No hay forma de vivir sin corazón, yo solo pensaba eso: «la vida me va a quitar lo único que tengo, a mi hija, y yo no voy a saber vivir sin mi hija. Me da igual todo, si ella se va, me voy con ella».

Esa misma tarde, por casualidad, una mamá del cole me llamó para invitarme a un fin de semana en Torreciudad, para participar en la Jornada Mariana de la Familia. Y yo me agarré a esa fe que mi hija y su colegio habían traído debajo del brazo; la necesitaba, era débil, estaba rota, tenía miedo. No podía sola.

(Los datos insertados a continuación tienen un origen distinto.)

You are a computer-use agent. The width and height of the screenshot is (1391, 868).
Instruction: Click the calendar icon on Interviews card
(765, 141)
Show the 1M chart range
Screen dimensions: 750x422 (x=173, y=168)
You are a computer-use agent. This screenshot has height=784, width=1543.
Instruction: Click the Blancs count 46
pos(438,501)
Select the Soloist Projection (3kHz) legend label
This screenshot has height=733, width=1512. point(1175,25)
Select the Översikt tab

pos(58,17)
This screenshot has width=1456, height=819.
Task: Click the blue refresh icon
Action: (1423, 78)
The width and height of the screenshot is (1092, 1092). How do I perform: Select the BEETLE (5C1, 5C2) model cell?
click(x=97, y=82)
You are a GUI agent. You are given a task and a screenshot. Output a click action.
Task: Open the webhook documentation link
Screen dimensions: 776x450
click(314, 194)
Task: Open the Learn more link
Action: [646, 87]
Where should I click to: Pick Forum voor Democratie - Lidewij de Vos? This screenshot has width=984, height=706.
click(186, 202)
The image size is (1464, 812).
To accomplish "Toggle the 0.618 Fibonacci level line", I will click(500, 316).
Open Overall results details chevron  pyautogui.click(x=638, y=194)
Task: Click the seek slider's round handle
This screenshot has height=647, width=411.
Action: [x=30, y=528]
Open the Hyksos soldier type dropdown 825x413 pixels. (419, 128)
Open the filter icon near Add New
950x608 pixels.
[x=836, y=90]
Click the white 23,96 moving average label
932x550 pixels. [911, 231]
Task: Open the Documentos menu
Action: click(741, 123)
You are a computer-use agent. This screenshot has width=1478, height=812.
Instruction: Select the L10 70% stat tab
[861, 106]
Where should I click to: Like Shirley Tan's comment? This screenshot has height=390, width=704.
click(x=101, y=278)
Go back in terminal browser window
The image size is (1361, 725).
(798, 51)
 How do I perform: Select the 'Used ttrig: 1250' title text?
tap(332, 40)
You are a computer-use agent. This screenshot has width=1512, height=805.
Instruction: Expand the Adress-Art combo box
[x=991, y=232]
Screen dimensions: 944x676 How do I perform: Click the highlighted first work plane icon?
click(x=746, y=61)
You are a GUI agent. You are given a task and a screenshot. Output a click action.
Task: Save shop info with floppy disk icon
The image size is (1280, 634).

Acudimos a Torreciudad un viernes y a mi hija la operaban un lunes. Otra casualidad. Cuando entré en el santuario todo me pareció espectacular, es un sitio tan precioso que cualquiera, con fe o sin ella, es capaz de admirarlo. Pero al entrar a ver a la Virgen, me arrodillé y lloré y recé.

Durante los años de colegio de Alice había rezado, y había participado en reuniones de padres y en oraciones. Pero esa fue, sin duda, la primera vez en mi vida que recé con desesperación, pidiéndole un favor tan grande a la Virgen como que protegiera a mi hija, que permitiera que mi hija se quedara conmigo.

Acudí a Ella como quien acude a una vieja amiga, fue para mí como quien llama a un conocido informático cuando se le rompe el ordenador, porque sabe que puede arreglarlo y… bueno, somos amigos al fin y al cabo.

El lunes operaron a mi hija, fue rápido y perfecto. Fue la hora más difícil de mi vida y acudí a la Virgen de Torreciudad de nuevo, una y otra vez, como quien llama a su amigo a las 3 de la madrugada, desesperado.

Mi Madre, nuestra Madre. No me miraba como a una vieja amiga, me conocía, de sobra, y me cuidaba tanto o más que yo a mi hija. A la hora, Alice estaba fuera de quirófano, adormilada pero despierta, y su corazón funcionaba.

Me di cuenta entonces de que mi hija venía con fe debajo del brazo, que Alice no fue una casualidad, no vino en un mal momento, el colegio no fue una casualidad, tampoco lo era la llamada para ir a Torreciudad ese fin de semana: mi fe recuperada no era casualidad.

Yo acudí a mi Madre celestial preocupada, como quien acude a una vieja amiga, pero ella me había llamado con insistencia, me había atraído mil y una veces, como solo una madre lo hace, y yo la ignoraba, como solo una hija sabe hacer.

Pero Ella estaba, me cuidó, nos cuidó.

Ahora tengo a Alice, a mi Madre celestial y a mi fe.